------ SUPPLIED PASSAGE
The founders of The Chinky Homo Project, friends and fellow queer activists Kumam Davidson and Pavel Sagolsem, chose to store and display narratives by and for queer people from Northeast India in a digital anthology hosted by an online blog and by Instagram, Facebook, and Twitter pages.  The project came out in 2018, after years of friendship between the two, but also after years of involvement with the Indian national queer movement. Indeed, both of them had moved out of the region to mainland India for their studies, and the national queer movement as well as some of its local branches soon became their fields of action. As Pavel explained during the interview: “My exploration of queer movement, queer identity, queer perspective actually happened outside of home”[43]. Since 2012, many young queer activists began taking up the floor alongside their seniors, and many of those new faces happened to be from the Northeast. It was then that Pavel and David met each other and later became close friends. As Pavel recalled: “I moved to Delhi in 2012 and by that time I was already one the of the youngest queer activists, quite known all over the country. David too. We were also some of the most vocal queer young people from the Northeast”[44].

While discussing their experiences of queerness with each other – of the importance of issues like representation of Northeastern subjects in the queer movement and in media, but also of what it actually meant to grow up queer in the different Northeastern states – they soon realized that, among other things, they shared a strong sense of isolation. This feeling was accompanied and fueled by the perception of an absence: absence of stories, books in the school curricula, novels, or any other kind of narratives from or about Northeast India depicting queerness. That’s how Pavel described this scenario[45]:

 

[A]lthough I don’t want to generalize, many of us have been looking out for literatures or any sort of narrative. Because growing up in a heterosexual society, in a heteronormative society, all we see around us was heteronormative ideals and narratives. Even though we knew it consciously or unconsciously, we were looking up for narratives of people who do not necessarily conform to heteronormative expectations. Narratives, stories, or anything which would really affirm our sense of selves and take us out of that sense of isolation.
------------
• INSTRUCTIONS TO FOLLOW:
Carry the account of The Chinky Homo Project forward, starting after its final sentence. The material that comes next is separate from the account of The Chinky Homo Project.
------ SOURCE EXCERPT
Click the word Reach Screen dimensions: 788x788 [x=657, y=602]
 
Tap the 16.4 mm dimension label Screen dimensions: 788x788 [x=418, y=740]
------------
• EXERCISE OUTPUT:
The creative power ascribed to literature and stories is impressive – affirming one’s sense of self, taking people out of their sense of isolation – and thus the lack of such narratives is just as meaningful. Another matter they reflected upon was the shift they felt happening once they got out of the region, and the empowering effect it had on them: they went from feeling alone and isolated to realizing that indeed there were other people like them; from experiencing a sly sense of self-loathing, to celebrating themselves and their queer uniqueness. Crossing the border of the region and physically entering the realm of the national queer movement thus constituted a crucial moment in Pavel and David’s queerness journeys. However, the awareness that only such a movement out of Northeast and into mainland India allowed them to grow more confident and empowered made them conscious about the urgent necessity of rooting queerness in the region, too.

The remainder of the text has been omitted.